It was a flicker of good news in the unrelenting gloom of Brexit Britain.
On September 7, after years of uncertainty and often ill-tempered negotiations, the UK Government announced an “agreement in principle” to rejoin Horizon Europe, the European Union’s €95 billion research funding program. British scientists could finally seek support for their work after the Brexit withdrawal on January 31, 2020.
The UK would join the Copernicus, the EU’s Earth observation programme, although it would not return to the fusion program Euratom and would instead pursue a £650 million “domestic alternative”.
“It couldn’t be better news,” said Daniel Rathbone, the deputy executive director of the Campaign for Science and Engineering.
Still, noted Kevin Flanagan, a science policy researcher at the University of Manchester, delays in renewing the link “caused a lot of damage and created a lot of distrust. It will take a few years to recover from that.”
And a chorus of voices from scentific, academic, and general communities sang: If there was so much benefit in rejoining Horizon…
…Why had the UK departed in the first place?
The Delusion of The Illusion of “Independence”
The unspoken answer is a microcosm of Brexit’s inexorable, possibly irreparable damage. Almost no one disputes that Horizon has brought widespread benefits across Britain’s science labs, universities, and research institutes. But for Brexiteers, those benefits had to be jettisoned in the name of an illusory “independence” from anything with Europe in the title.
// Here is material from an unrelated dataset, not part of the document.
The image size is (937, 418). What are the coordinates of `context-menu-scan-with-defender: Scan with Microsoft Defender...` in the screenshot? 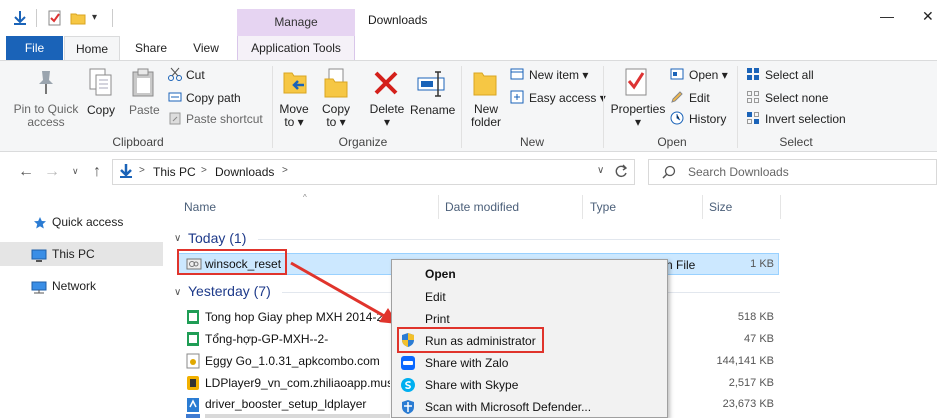 It's located at (508, 407).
Even the belated return to Horizon had to be framed by the Sunak Government not as a recognition of the merits of partnership, but as the UK clawing back an economic “victory” from the grasp of the Europeans. The Government had held out for months — further eroding Britain’s scientific and technological position — because it wanted to pay a bit less for access to the program.
It crowed that the UK would not pay one pence into Horizon for 2020-2023. And if British scientists receive “significantly less money” than London’s annual contribution, British bureaucrats can claim a rebate.
Both British European scientists and academics hailed a British realization that Horizon, whose successor program will be announced in 2028, is now “the place where it’s happening when it comes to international collaboration”.
Maria Leptin, President of the European Research Council, said:
I am so happy we’ve got them back in. I’m so happy we’re a unified community again when it comes to funding the best ideas for the best researchers. Welcome back.”
Thomas Jørgensen, director of policy coordination and foresight at the European University Association, foresees that UK-EU projects will “snap back” quickly: “It’s about calling your British colleagues, whom you were afraid to call before because you didn’t know of the status of Horizon, to say, ‘OK, now we know. Let’s get working.’”
But the albatross of Brexit is that the current Government cannot set the standard as collaboration for mutual benefit. Instead, there has to be an illusion of British primacy to gloss over the self-inflicted harm since 2020.
That primacy is out of sync not just with Europe but the world beyond. With the emphasis on mutual gain, New Zealand and Israel are now part of Horizon, and Canada and South Korea are seeking to join.
The paradox remains that the Governments of Brexit, in the name of primacy, also made it a hostage of “independence”.
Professor Bart De Strooper, a group leader of the UK Dementia Research Institute at University College London, explains:
There is little reason for celebration for something that should have happened years ago….
Britain used to dominate the Horizon programme, and it will take a long time to get back to such a position.
Professor John Hardy, a neurogeneticist at the Institute, draws an even starker picture:
Our absence from Horizon for the past three years has had a number of detrimental effects that have made the UK less attractive as a place to do science.
We have not been part of the great science that Horizon funds and we have lost the trust of European colleagues. Will we leave Horizon again in future, they might ask. Many scientists have simply left the UK and, post Brexit, moving between the UK and labs in the EU has become a slow, costly, bureaucratic nightmare.
He asks, “All other things being equal, why would people want to do that?”